I turned my energy to correct spelling. One of my roommates, it
turned out, was a human spell-checker and glad to help. After
that, I submitted hurriedly prepared, bland, pasty writing with
impeccible...er...impeccable spelling. I passed the course but,
in retrospect, wasted the semester. John Dewey was right that
the collateral learning is often more powerful than the lesson
the educator intends to teach.
Lo these many years later, here is one of my guiding beliefs as
an educator: Human beings are either protecting or growing, and,
for the most part, these two approaches are incompatible. While
protecting, we contract toward safety. While growing, we expand
toward learning. Therefore, to encourage learning in my students
(especially my struggling students), I need to create a learning
environment safe enough for them to choose the risks of growth
over the safety of protection.
In my experience (both as a student and instructor), few things
make learners feel less safe than judgment. By "judgment," I
mean an evaluation that spills over into a stated or implied
criticism of the person. A "judgment" oozes self-righteousness.
A "judgment" says, "You are 'less-than.'" The finger of judgment
waggles in the face of a grave and personal deficiency.
And here's what makes judgment even more complicated. Though I
may not intend a judgment, students may still perceive one.

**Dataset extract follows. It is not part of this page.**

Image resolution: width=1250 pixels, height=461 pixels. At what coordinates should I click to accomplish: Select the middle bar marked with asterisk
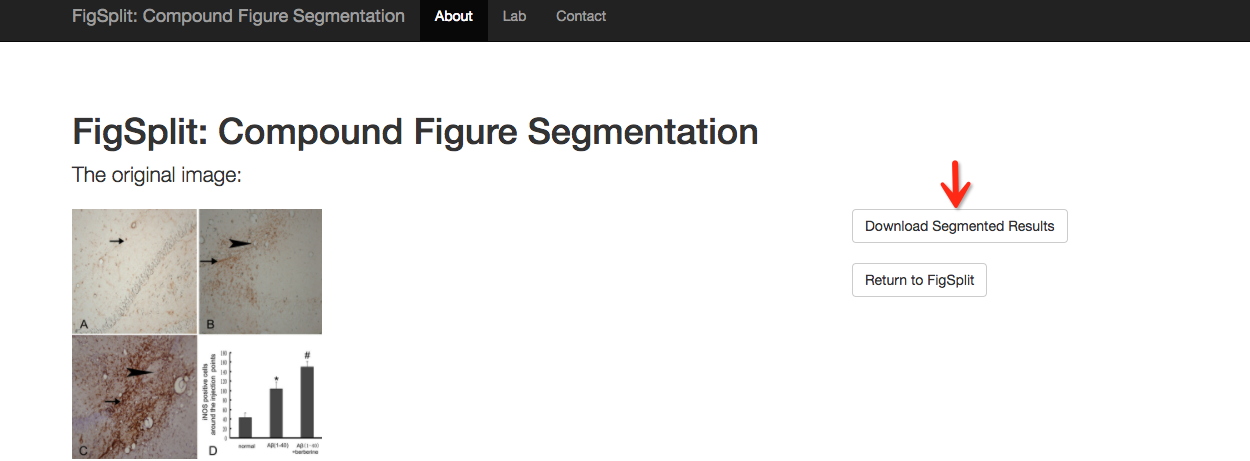[x=276, y=413]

Whether real or perceived, judgments wound all but the most
confident, and when wounded, many students replace learning with
protecting. Protecting often shows up as "fight or flight." In
higher education, we see "fight" when a defensive student snaps
an insult or files a groundless grievance. We see "flight" when
a student withdraws or evaporates for no apparent reason. Anyone
looking for a dissertation topic? How about a study exploring
the impact of judgment on attrition in higher education? I think
we'd be shocked to discover how much impact judgment has on
students jumping ship.
Here, then, are four strategies I have found helpful in
extracting judgment from evaluation and, thus, improving
students' ability to learn from and act on corrective feedback.
1) FIRST, FIND THE GOOD. As experts, we can easily spot
weaknesses in students' efforts, especially because what's
"wrong" often dwarfs what's "right." But when I consciously look
for something positive, I ALWAYS find it. So, first off,
identify something praiseworthy about a student's comment,
assignment, or test. Be specific and genuine.
For example, "I was intrigued by your
opening anecdote. It really grabbed me." (even though I am
totally confused by what follows) or "You worked the first three
steps of this problem beautifully. Bravo!" (even though
the student's ultimate answer is miles from correct).
2) OFFER CONCRETE SUGGESTIONS FOR IMPROVEMENT. What could the
student do better or differently next time? Again, be specific:
"I think adding an example would go a long way towards helping
me understand what you mean in your second paragraph." Or,
"Please review pages 67-71 in our text book about multiplying
two negative numbers. Then take another look at step 4."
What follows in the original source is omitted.